A sample of the weights of 100 women indicate that their mean weight is 149 pounds with a standard deviation of 36 pounds.

1. Based on this data, use a normal distribution to estimate the number of women whose weight is between 140 pounds and 150 pounds.
2. Again using this data and assuming that it is normally distributed, approximately what weight is at the 45^{\text{th}} percentile?
3. A histogram of the data is shown below. Based on this, do you see any issues with the use of a normal distribution for the above answers?

1.) 89 women
2.) 144.7 lbs
3.) Yes, the histogram is skewed to the right.

1.) 89 women
2.)145 pounds
3.) Yes, because the histogram is skewed to the right.

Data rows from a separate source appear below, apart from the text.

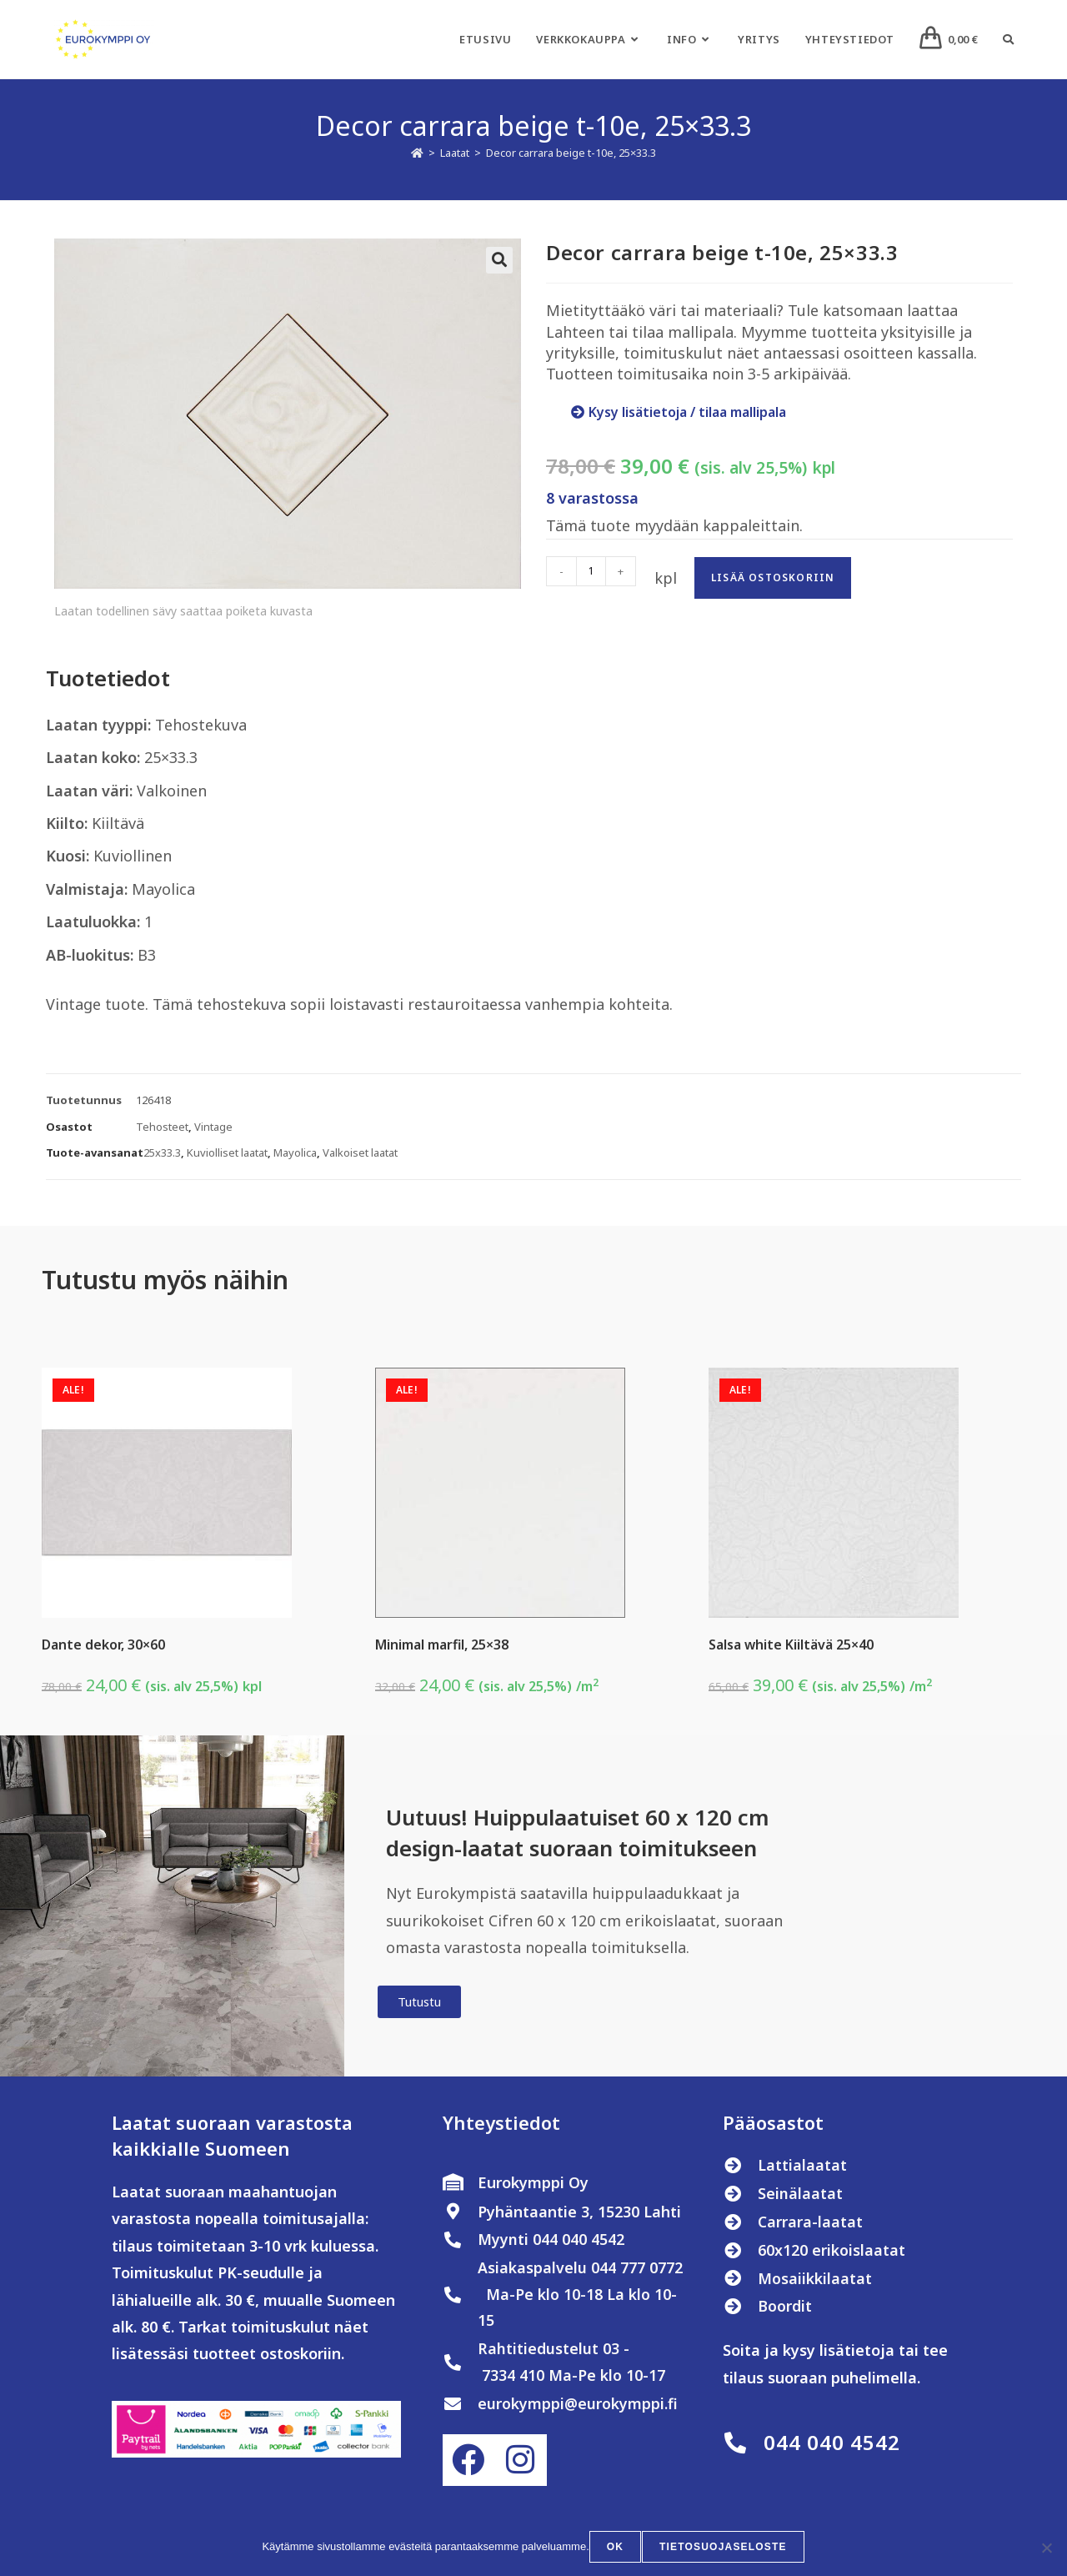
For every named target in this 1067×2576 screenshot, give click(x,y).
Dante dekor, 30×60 (103, 1644)
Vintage (213, 1126)
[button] (499, 260)
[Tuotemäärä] (591, 571)
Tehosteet (162, 1126)
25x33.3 (162, 1152)
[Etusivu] (417, 152)
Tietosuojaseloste (723, 2547)
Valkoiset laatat (360, 1152)
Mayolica (295, 1152)
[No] (1046, 2547)
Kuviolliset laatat (227, 1152)
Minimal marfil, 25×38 (441, 1644)
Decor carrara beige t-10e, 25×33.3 (571, 152)
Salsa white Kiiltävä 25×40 (791, 1644)
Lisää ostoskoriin (772, 577)
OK (616, 2547)
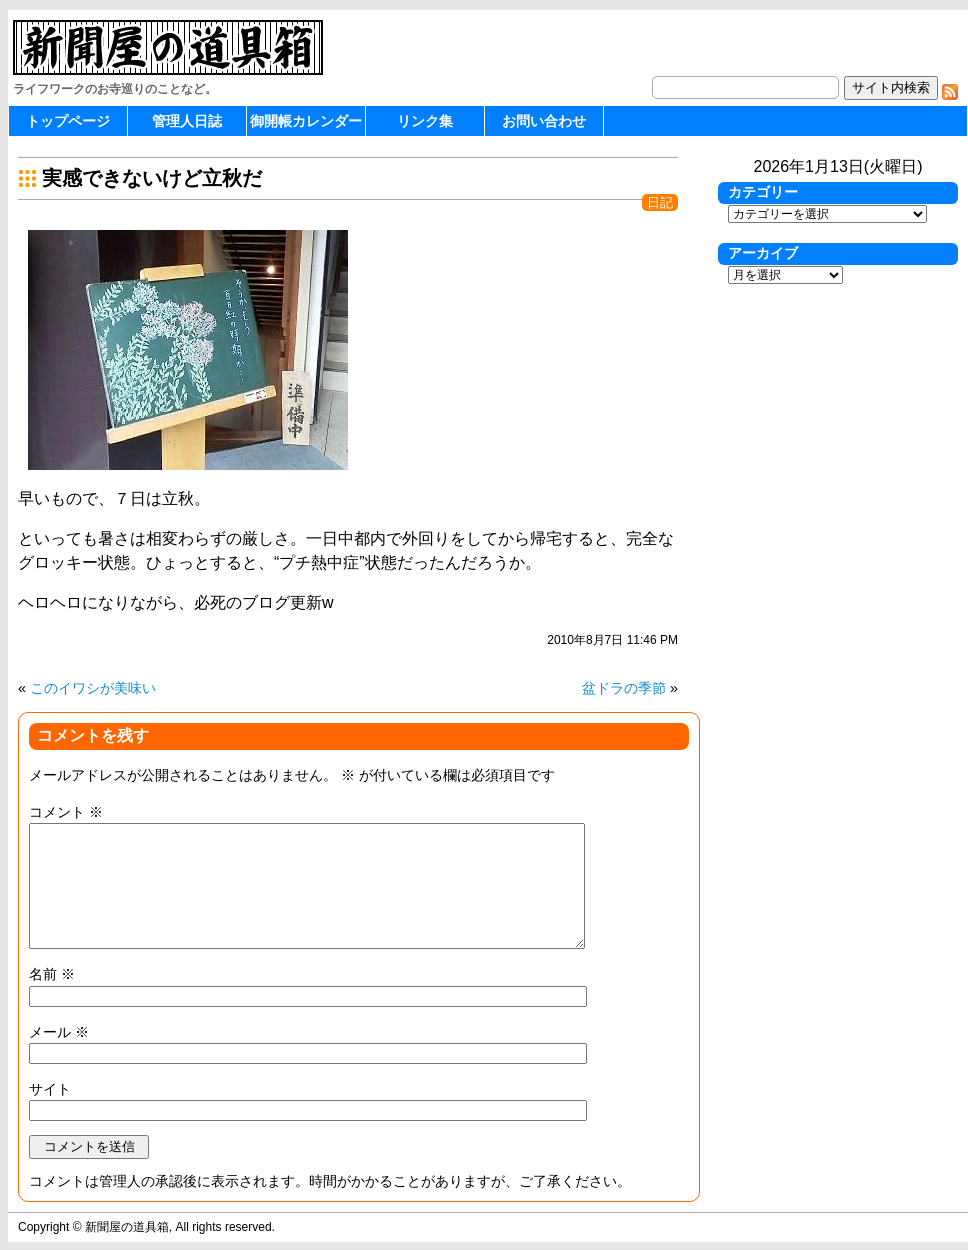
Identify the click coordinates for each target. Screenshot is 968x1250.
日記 (660, 202)
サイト (50, 1089)
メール (59, 1032)
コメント (66, 812)
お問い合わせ (544, 121)
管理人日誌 (187, 121)
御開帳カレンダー (306, 121)
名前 (52, 974)
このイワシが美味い (93, 688)
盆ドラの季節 (624, 688)
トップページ (68, 121)
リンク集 (425, 121)
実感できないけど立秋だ (152, 178)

1. (area of graph at 140 lbs) - (area of graph at 150lbs)
   .5112 - .4013 = .1099 = 10.99% out of 100 women is about 11 women who weigh between 140 and 150lbs.
   

2. 45% = .45
   qnorm(.45) = -.1256(z score)
   ((Z score x Sd) + mean)
   -.1256(36) + 149 = 144.5lbs
   
   
   

3. You couldn’t use a normal distribution because the data is skewed to the right.

I used just the table (not R) and got the same answers as @Erad.

1. I found the Z score for 140 pounds (-0.25) and 150 pounds (0.028). I looked both of those up on the table to find 40.13% of women weigh 140 or less and 51.2% of women weigh 150 or less. So I subtracted the two to find ~11% of women (11 women total) weigh between 140 and 150 pounds.

2. I found the figure closest to 0.45 in the table and its corresponding z score (-0.12). I plugged this into the formula and found the 45% percentile weight to be ~144.7 pounds.

3. The data is skewed to the right so normal distribution doesn’t apply.

1. 89 women are between 140lbs and 150lbs.
2. 153lbs (My answer differs from the ones I’ve seen so far because in the table I found that .4483 was closer to the .45 than .4522 because .4483 is .0017 away from 45 but .4522 is .022 away from 45. If I am mistaken, please reply and let me know!)
3. Yes, it is skewed to the right.

1. 11.07% or 89 women weigh between 140 and 150 pounds.
2. 144.32 pounds
3. Yes, because the histogram is skewed right.

1. 89 women are between the heights of 140 and 150 pounds
2. 145 pounds at the 45th percentile
3. yes because the histogram is skewed right

1. 89 women
   20 144.4 pounds
   
2. yes, the histogram is skewed to the right

1. 89 women
   2.145 pounds
   
2. Yes, because the histogram is skewed to the right

1. (140-149)/36 = -.25
   pnorm(-.25) = .4013
   (150-149)/36 = .02777778
   pnorm(.0277778) = .5111
   .5111 - .4013 = .1098 = 10.98%
   Approximately 11 women weigh between and 150lbs.
   
   
   
   
   

2. weight = (z * sd) + mean
   45% = .45
   qnorm(.45) = -0.1257
   z = -0.1257
   sd = 36
   (-0.1257(36)) + 149 = 144.47lbs
   
   
   
   
   

3. yes, the histogram is skewed to the right. Therefor, the normal distribution doesn’t apply.

1. 89
2. About 145 pounds
3. Yes, it is skewed to the right.

1. 89 of the surveyed 100 women were between 140 pounds and 150 pounds.
2. Approximately 145 pounds.
3. The normal distribution curve would not fit the graph due to the fact it is skewed to the right.

89 women weigh between 140 and 150 pounds.
144.32 pounds
Yes, because the histogram is skewed right.